Wanda will hold a 70-percent stake in the joint venture, the name of which is still unknown. Baidu and Tencent will each hold 15 percent.
The e-commerce company will be registered in Hong Kong. After a test run this year, its online services will be formally launched next year.
Alibaba, the country's largest e-commerce company, is poised to launch what is potentially the world's largest ever technology IPO in the United States.
Wanda, the real estate giant, owns 94 Wanda Plazas and 60 luxury hotels in China.
Tencent, China's largest Internet company by market value and Baidu, China's largest search engine, have both made forays into China's online retail space in the past but neither have managed to crack Alibaba's hold over the country's growing e-commerce market.
Alibaba, which the Wall Street Journal called "a mix of Amazon, eBay and PayPal with a dash of Google," had a gross merchandise volume of 248 billion U.S. dollars in 2013 on its three major trading platforms, accounting for 78.5 percent of the country's online retail market, according to the latest report by Analysys International, a Chinese market information provider.
The alliance of the three most powerful private companies is widely seen as an approach to challenge Alibaba's dominant position in the e-commerce market.
"The online-offline integration is an inevitable trend for future business terminals and e-commerce companies," said Dong Ce, CEO of the joint venture.

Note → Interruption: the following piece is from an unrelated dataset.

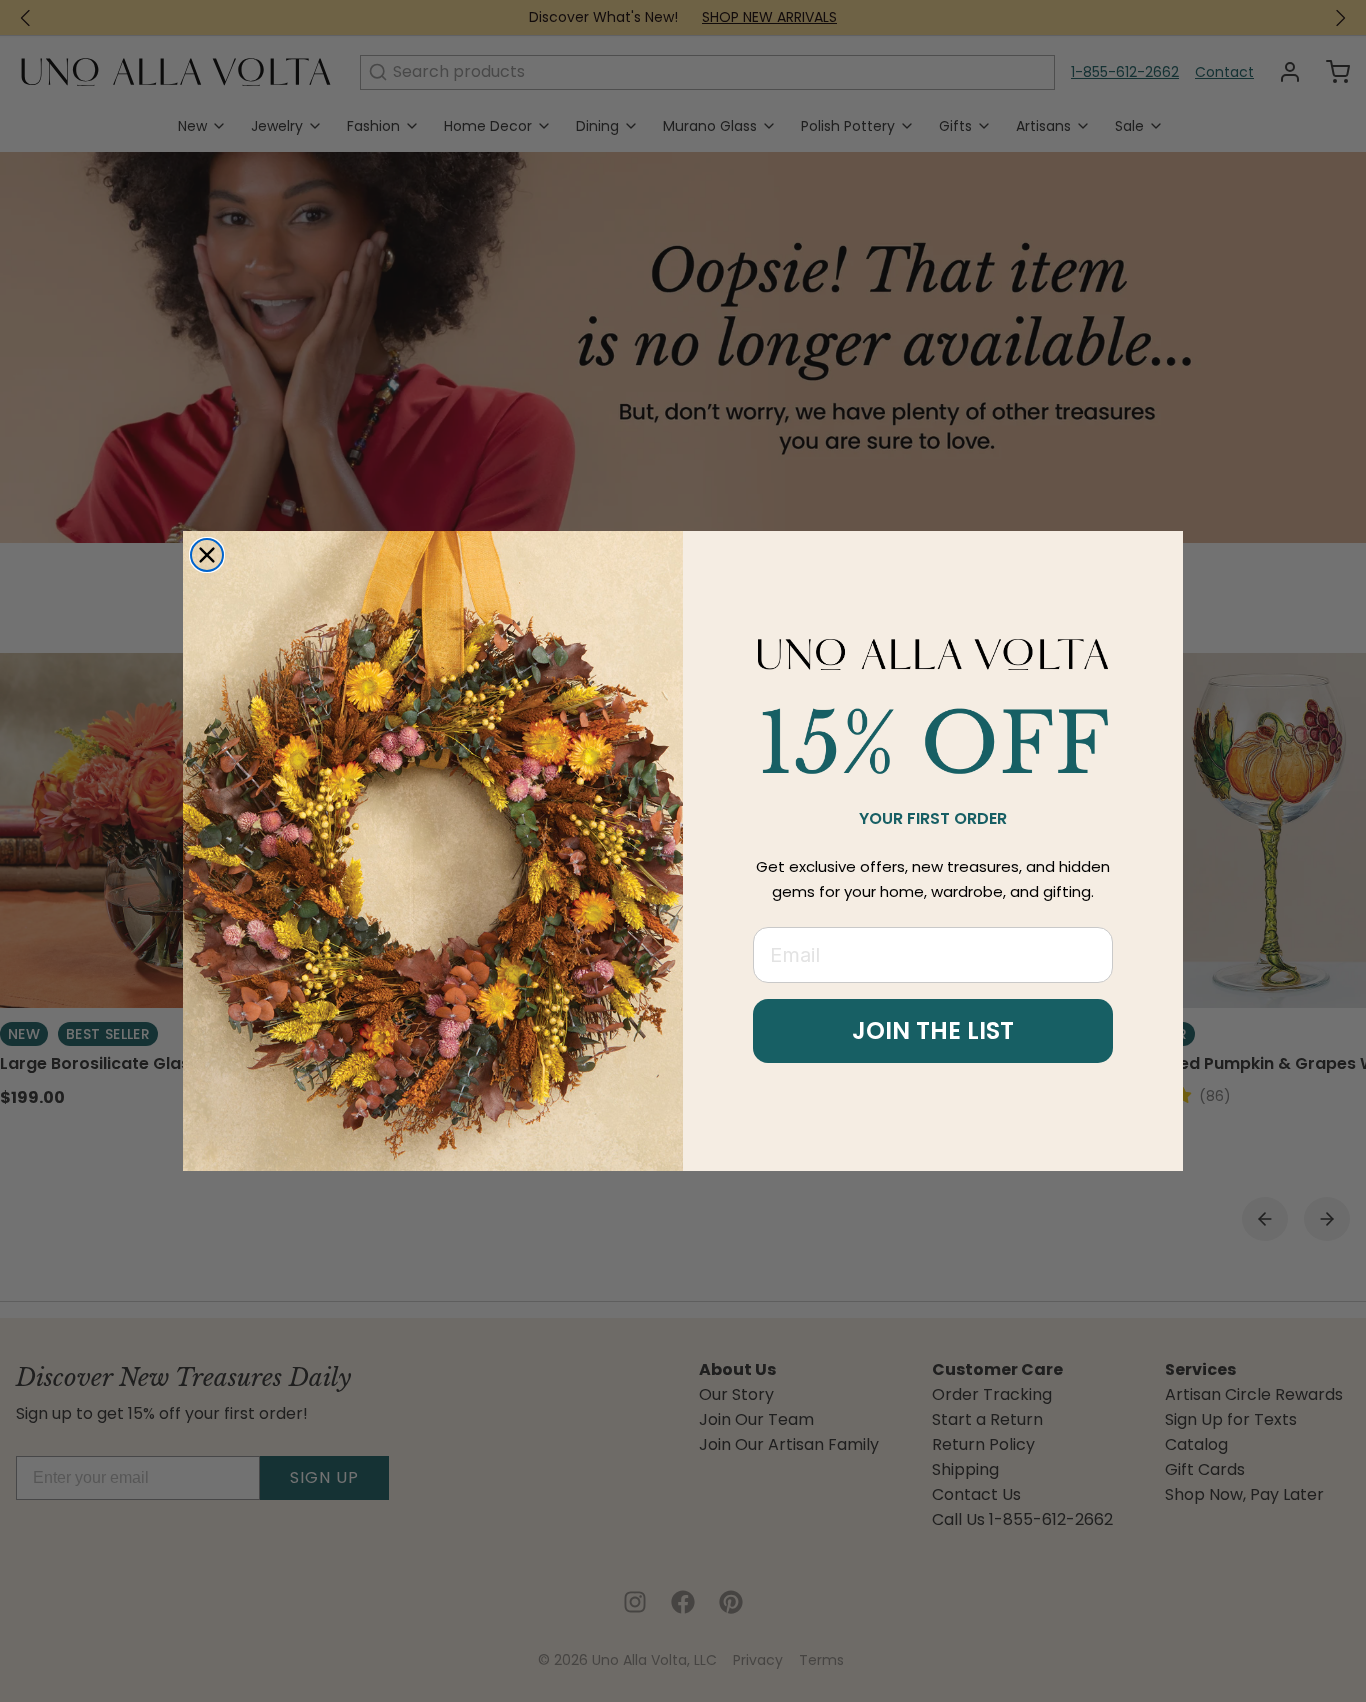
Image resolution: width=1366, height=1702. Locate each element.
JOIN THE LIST (933, 1030)
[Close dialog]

Tencent's vast number of users is a cutting edge for the new venture. Wanda hopes these users will become customers at its shopping malls, movie theaters and hotels through this new e-commerce platform.
As of June 30, monthly active users on Tencent's QQ instant messaging service reached 829 million while its mobile social platform Wechat boasted 438 million active users.
The tie-up with the two IT giants will turn Wanda into the world's largest online-to-offline(O2O) platform, according to Dong.
Wanda will launch e-commerce services in all 107 Wanda Plazas, including those scheduled for opening, by the end of 2014. By 2015, all Wanda's plazas, hotels and resorts will be equipped with e-commerce services, said Dong, predicting the Wanda e-commerce membership will exceed 40 million this year and 100 million next year.
The O2O is a market Alibaba has yet to tap and is worth trillions of yuan, said Xue Shengwen, a senior researcher with CIConsulting, an industry research firm.
The alliance of the three giants will change the landscape of China's e-commerce market, said Xue.